─── Фрагмент текста

Вместо того, чтобы тихо приготовиться по камерам к выбегу, а по коридору
дать ходить только одетому в надзирателя -- вывалили массой в коридор и
шумели. На шум посмотрел в глазок переборки (они там в обе стороны устроены)
надзиратель из соседнего коридора -- и нажал кнопку тревоги. По этой тревоге
с центрального поста перекрываются все вторые замки переборок, и нет к ним
ключей в надзирательских связках. Мятежный коридор был отъединен. Вызвали
множество охраны; став шпалерами, пропускали всех мятежников по одному и
избивали; нашли зачинщиков и их увели. А им уже было по [четвертаку].
Повторили срок? Расстреляли?
Этап в лагерь. Известная арестантам "сторожка" на Казанском вокзале --
отступя, конечно, от людных мест. Сюда привозят на воронках, здесь загружают
"вагон-заки" перед тем, как цеплять их к поездам. Напряжённые конвоиры с
обеих сторон рядками. Рвущиеся к горлу собаки. Команда: "Конвой -- к бою!"
-- и смертный лязг затворов. Тут не шутят. Так, с собаками, ведут и по
путям. Побежать? Собака догонит.
(Но у беглеца убеждённого, всегда перебрасываемого за побеги из лагеря в
лагерь, из тюрьмы в тюрьму, еще много будет этих вокзалов и конвоирования по
путям. Будут водить и без собак. Притвориться хромым, больным, еле
волочиться, еле вытягивать за собой [сидор] и бушлат, конвой будет
спокойнее. И если много будет составов на путях -- то между ними как можно
петлять! Итак: бросить вещи, наклониться и рвануть под вагоны! Но когда ты
уже наклонишься, ты увидишь там, за составом, сапоги шагающего запасного
конвоира... Всё предусмотрено. И остается тебе сделать вид, что ты падал от
слабости и потому обронил вещи. -- Вот если б счастье такое -- быстро шёл бы
рядом проходной поезд! Перед самым паровозом перебежать -- никакой конвоир
не побежит! ты рискуешь из-за свободы, а он? -- и пока поезд промчится, тебя
нет! Но для этого нужно двойное счастье: вовремя поезд и вынести ноги из-под
колёс.)
С Куйбышевской пересылки открытыми грузовиками на вокзал -- собирают
большой [красный] этап. На пересылке, от местного воришки, "уважающего
беглецов", Тэнно получает два местных адреса, куда можно прийти за первой
поддержкой. С двумя охотниками бежать он делится этими адресами и
договаривается: всем троим стараться сесть в задний ряд, и когда машина
снизит скорость на повороте (а бока Тэнно незря уже ехали сюда с вокзала в
тёмном воронке, они отметили этот поворот, хотя глазами он его не узнает) --
разом прыгать всем троим! -- вправо, влево и назад! -- мимо конвоиров, даже
свалив их! Будут стрелять, но всех трёх не застрелят. Да еще будут ли? --
ведь на улицах народ. Погонятся? -- нет, нельзя бросить остальных в машине.
Значит, будут кричать, стрелять в воздух. Задержать может вот кто: народ,
наш советский народ, прохожие. Напугать их, будто нож в руке! (Ножа нет.)

──────
─── Исходные данные

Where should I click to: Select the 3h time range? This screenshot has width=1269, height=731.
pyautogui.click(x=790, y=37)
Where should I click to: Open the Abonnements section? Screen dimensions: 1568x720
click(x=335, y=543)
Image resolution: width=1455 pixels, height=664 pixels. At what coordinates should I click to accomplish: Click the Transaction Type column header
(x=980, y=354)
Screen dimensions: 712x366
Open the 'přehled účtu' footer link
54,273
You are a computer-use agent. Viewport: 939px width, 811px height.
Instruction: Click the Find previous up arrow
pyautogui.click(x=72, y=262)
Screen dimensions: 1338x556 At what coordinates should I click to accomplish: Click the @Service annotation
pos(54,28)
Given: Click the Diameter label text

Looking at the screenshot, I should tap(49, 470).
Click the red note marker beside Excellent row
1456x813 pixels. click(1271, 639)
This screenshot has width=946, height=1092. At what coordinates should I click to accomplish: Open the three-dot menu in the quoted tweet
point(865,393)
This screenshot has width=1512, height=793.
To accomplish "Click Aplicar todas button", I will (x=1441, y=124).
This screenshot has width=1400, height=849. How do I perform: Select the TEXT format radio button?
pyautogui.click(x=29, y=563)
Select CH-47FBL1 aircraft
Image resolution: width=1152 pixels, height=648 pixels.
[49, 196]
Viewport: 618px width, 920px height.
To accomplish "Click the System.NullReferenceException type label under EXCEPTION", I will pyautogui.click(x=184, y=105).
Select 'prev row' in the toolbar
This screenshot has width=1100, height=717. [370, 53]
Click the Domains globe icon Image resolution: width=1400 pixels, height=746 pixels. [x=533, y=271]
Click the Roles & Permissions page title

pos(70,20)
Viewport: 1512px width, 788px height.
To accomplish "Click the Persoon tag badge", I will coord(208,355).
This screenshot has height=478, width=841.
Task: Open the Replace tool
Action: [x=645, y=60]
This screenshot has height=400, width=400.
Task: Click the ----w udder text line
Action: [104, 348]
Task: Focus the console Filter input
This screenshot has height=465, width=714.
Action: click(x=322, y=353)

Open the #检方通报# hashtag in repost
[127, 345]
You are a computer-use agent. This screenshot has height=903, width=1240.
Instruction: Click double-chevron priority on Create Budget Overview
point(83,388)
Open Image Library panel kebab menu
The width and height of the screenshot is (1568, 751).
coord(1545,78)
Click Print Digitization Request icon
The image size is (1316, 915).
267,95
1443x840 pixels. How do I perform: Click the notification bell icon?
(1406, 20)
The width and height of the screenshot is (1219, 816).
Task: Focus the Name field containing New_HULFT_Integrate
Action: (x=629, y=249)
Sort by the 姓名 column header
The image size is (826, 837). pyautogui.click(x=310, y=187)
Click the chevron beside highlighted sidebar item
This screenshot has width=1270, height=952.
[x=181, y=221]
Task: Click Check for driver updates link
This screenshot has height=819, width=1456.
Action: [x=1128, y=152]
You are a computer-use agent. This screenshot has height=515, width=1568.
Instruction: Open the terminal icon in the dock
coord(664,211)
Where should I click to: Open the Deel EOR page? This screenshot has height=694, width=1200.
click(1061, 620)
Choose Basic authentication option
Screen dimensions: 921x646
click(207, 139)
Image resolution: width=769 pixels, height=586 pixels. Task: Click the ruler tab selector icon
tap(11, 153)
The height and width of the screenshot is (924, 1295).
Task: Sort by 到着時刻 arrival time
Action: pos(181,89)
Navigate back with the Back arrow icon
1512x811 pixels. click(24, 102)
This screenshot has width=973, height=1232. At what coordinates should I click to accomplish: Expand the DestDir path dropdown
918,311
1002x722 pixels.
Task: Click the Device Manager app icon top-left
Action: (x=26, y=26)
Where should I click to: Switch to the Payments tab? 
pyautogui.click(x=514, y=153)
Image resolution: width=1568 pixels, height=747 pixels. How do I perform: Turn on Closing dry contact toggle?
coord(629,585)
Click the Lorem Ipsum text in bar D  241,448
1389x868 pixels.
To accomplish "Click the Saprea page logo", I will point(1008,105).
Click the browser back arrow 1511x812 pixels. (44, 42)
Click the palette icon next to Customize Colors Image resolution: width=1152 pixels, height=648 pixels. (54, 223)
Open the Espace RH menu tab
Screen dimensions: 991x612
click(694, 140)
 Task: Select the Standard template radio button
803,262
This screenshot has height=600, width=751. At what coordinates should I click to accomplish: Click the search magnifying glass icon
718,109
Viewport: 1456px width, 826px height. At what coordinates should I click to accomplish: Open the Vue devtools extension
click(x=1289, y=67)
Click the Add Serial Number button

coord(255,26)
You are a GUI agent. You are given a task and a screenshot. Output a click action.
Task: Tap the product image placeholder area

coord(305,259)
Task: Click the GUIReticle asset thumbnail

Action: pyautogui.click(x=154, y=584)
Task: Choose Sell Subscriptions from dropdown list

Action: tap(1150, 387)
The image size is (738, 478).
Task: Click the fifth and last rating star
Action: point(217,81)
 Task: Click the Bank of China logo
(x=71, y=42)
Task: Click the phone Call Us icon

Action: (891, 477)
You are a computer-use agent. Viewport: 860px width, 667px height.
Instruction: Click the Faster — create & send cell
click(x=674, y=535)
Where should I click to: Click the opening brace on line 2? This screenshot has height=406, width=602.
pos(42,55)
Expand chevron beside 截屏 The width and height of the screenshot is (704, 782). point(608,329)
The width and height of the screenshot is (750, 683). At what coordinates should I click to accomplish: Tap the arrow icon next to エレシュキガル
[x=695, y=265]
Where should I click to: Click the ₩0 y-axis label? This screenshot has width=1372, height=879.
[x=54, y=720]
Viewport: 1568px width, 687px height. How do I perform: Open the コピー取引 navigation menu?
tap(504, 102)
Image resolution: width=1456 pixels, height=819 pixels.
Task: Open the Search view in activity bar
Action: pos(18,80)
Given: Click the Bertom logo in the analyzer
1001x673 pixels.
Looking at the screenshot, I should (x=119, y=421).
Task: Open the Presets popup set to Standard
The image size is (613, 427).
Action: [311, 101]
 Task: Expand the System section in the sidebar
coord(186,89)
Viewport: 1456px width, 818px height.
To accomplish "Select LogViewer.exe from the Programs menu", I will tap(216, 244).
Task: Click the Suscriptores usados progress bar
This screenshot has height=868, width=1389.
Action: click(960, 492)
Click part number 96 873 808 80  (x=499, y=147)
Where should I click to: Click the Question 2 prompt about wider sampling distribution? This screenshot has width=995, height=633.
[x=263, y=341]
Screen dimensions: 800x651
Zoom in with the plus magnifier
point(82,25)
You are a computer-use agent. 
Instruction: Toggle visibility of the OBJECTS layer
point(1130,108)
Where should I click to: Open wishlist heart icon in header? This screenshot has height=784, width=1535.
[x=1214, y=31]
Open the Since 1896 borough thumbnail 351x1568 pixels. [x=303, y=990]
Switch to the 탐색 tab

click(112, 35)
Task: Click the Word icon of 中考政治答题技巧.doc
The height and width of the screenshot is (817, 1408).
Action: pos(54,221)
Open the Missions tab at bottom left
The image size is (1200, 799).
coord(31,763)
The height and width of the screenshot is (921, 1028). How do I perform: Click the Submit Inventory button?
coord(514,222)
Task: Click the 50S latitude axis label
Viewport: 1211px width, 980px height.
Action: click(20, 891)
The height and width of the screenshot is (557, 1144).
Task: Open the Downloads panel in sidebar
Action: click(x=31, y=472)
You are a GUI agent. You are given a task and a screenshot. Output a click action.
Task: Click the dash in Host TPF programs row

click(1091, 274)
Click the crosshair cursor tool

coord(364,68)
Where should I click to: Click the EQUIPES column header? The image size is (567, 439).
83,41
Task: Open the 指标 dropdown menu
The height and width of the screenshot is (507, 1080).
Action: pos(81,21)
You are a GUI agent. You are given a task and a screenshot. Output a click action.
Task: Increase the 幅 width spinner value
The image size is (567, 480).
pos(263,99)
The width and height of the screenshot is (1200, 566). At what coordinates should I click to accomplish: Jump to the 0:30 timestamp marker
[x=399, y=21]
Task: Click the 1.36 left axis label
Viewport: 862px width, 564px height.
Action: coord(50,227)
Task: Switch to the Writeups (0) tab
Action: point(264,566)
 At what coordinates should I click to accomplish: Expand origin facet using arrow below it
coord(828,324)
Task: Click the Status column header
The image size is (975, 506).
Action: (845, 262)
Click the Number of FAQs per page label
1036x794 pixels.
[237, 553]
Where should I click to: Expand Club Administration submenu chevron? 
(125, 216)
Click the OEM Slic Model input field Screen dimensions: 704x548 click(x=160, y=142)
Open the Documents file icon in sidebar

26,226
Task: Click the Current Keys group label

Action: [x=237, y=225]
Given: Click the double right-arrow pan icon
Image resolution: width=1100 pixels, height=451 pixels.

──────

**Задание**
Извлеки из фрагмента текста дословно отрывок, который начинается со слов «надзиратель из соседнего» и продолжается до слов «Повторили срок? Расстреляли?» включительно.

**Результат**
надзиратель из соседнего коридора -- и нажал кнопку тревоги. По этой тревоге
с центрального поста перекрываются все вторые замки переборок, и нет к ним
ключей в надзирательских связках. Мятежный коридор был отъединен. Вызвали
множество охраны; став шпалерами, пропускали всех мятежников по одному и
избивали; нашли зачинщиков и их увели. А им уже было по [четвертаку].
Повторили срок? Расстреляли?